IAG's manager of strategy and architecture Paul Lund said a key lesson learned through the company's SOA developments is to "be vary of vendor promises regarding software and its capability".

"Make sure the software does what it says and there is a supply of skilled and experienced resources," Lund said. "Focus on demonstrated capabilities and standards."

That said, Lund recommends avoiding "heavy engineering" as much as possible and to "think big but start small".

"Choose a pilot project to build credibility and establish the organizational framework as early as possible," he said. "IAG today has some growing Web services in place with external providers which is low volume and low frequency, and there is growing demand for integration with partners, for example, brokers and credit unions."

IAG's challenge is to rationalize its 300 applications and 30 to 40 claims systems down to six core systems and "evolve them over time".

Central to the SOA vision is the single customer view project that aims to find and view customer details regardless of which system they are in with the changes propagated to core systems.

Also speaking at the conference was Queensland Health's I-Net project manager Norm Lawler who recommends not buying a SOA platform up-front but rather "learn what to look for first".

"Choose the first SOA Project carefully with limited scope to add useful business value," Lawler said. "SOA is not nirvana but only part of the overall solution needed by QH. We still need 'big apps' for core health functions, at least until the time comes to replace them."

Lawler said SOA is also not "plug and play, despite what vendors say". Vendors promoting "configuration, not coding" is misleading, according to Lawler who believes design is critical to avoid "WS spaghetti". Other considerations include version control and a roadmap of planned releases, and the infrastructure required to deliver large-scale SOA.

QH anticipates that adopting a SOA will aid the 2020 IT health vision statement of "seamless transfer of information across multiple independent systems".

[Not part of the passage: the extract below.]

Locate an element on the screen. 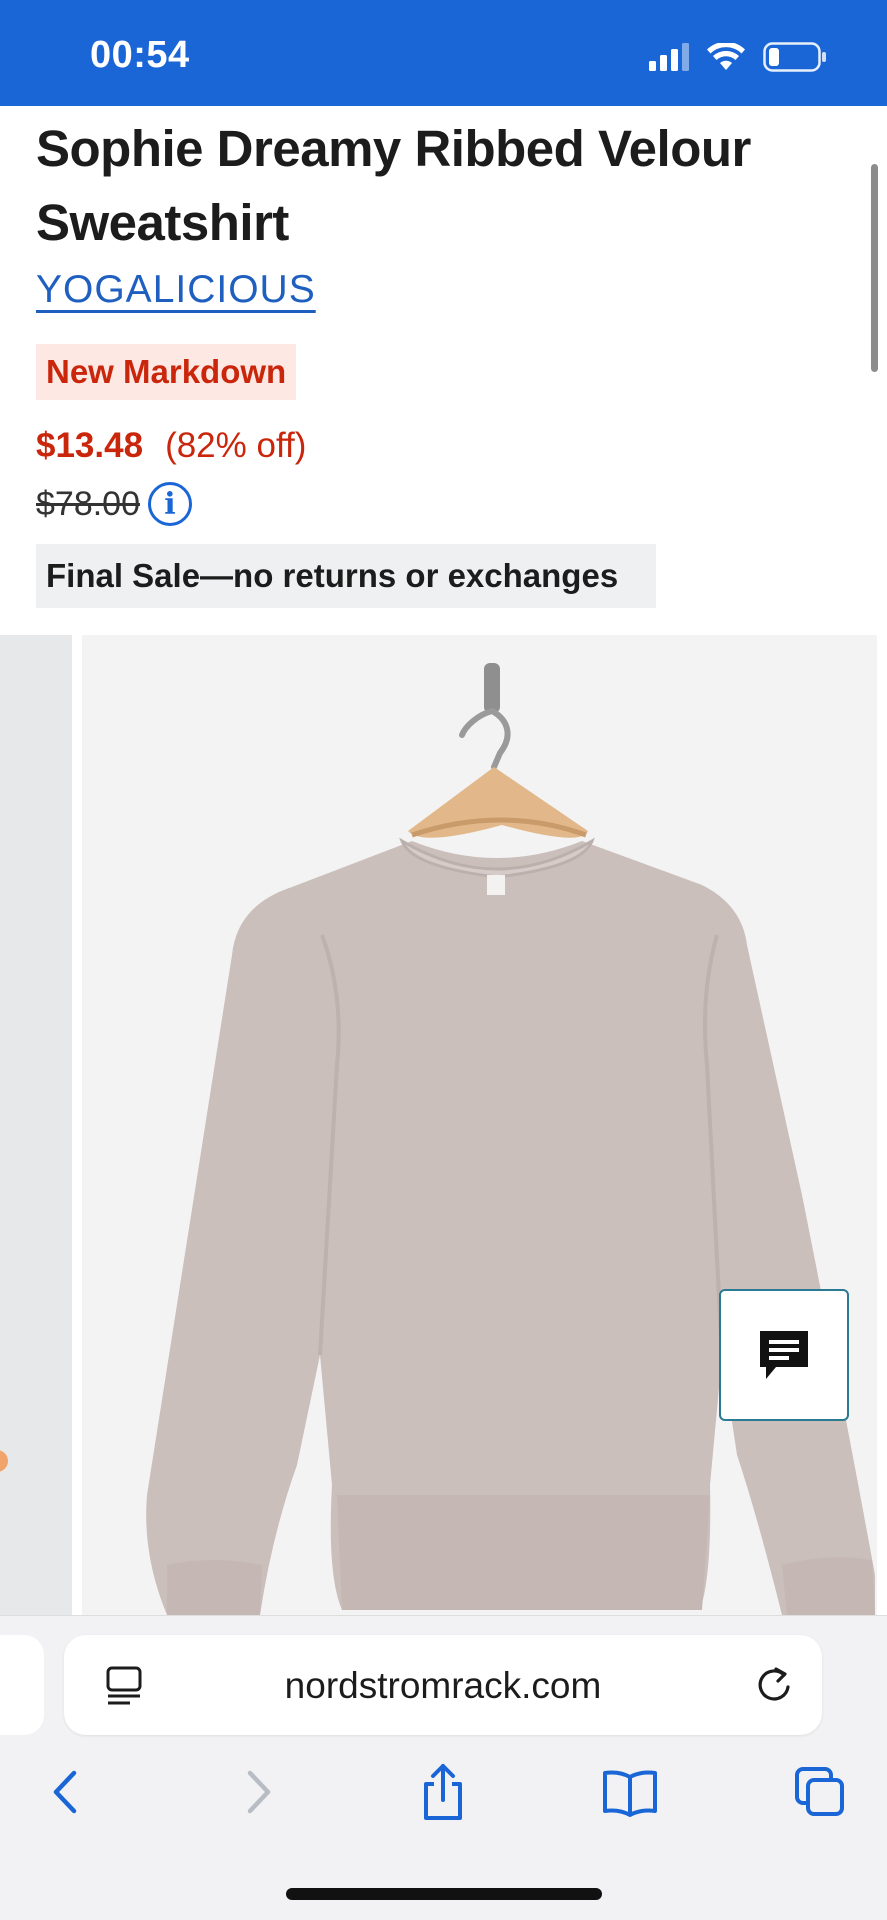 This screenshot has height=1920, width=887. tabs-button is located at coordinates (820, 1792).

"Queensland Health is almost like a walled city with little communications across the boundary. It's stovepipe heaven," he said. "We've ended up with fragmented information about patients and duplication is also a problem. We are still delivering stovepipe applications but we are trying to move away from that. Our real goal is application efficiency."

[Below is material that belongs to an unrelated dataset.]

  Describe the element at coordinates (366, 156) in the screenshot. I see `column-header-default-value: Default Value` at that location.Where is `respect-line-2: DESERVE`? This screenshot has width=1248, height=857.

QH will now undertake a SOA pilot project with Accenture and Microsoft and is on the hunt for an SOA platform to replace its 'hand-coded' orchestration layer to allow external parties to interface into QH.

SOAs difficult but worth the effort

A SOA is very hard to attain but does enable a lot in the enterprise and can provide a lot of value, according to IT consulting firm Glintech's Asia Pacific managing director Dimitri Spyridopoulos.

"It requires more strategic thinking and the architecture is there to enable thorough solutions," Spyridopoulos said. "Look at SOA overall as the principles have been around for a while. Web services is one small piece of the architecture, there's also management."

Spyridopoulos believes SOAs are possible when driven down from the top through the organization and multiple SOA projects give better economies of scale.

"Politics is the main stumbling block and there is tension between the business and core infrastructure," he said. "Budgets are typically tied to the answer."

Glintech business development manager Clive Roberts also conceded that developing an enterprise architecture is hard but a lot of companies are starting to do pilots.

"Companies are getting introduced to Web services and starting to understand its development going forward," Roberts said.

Roberts said an important question to answer is how do organizations build governance around Web services development.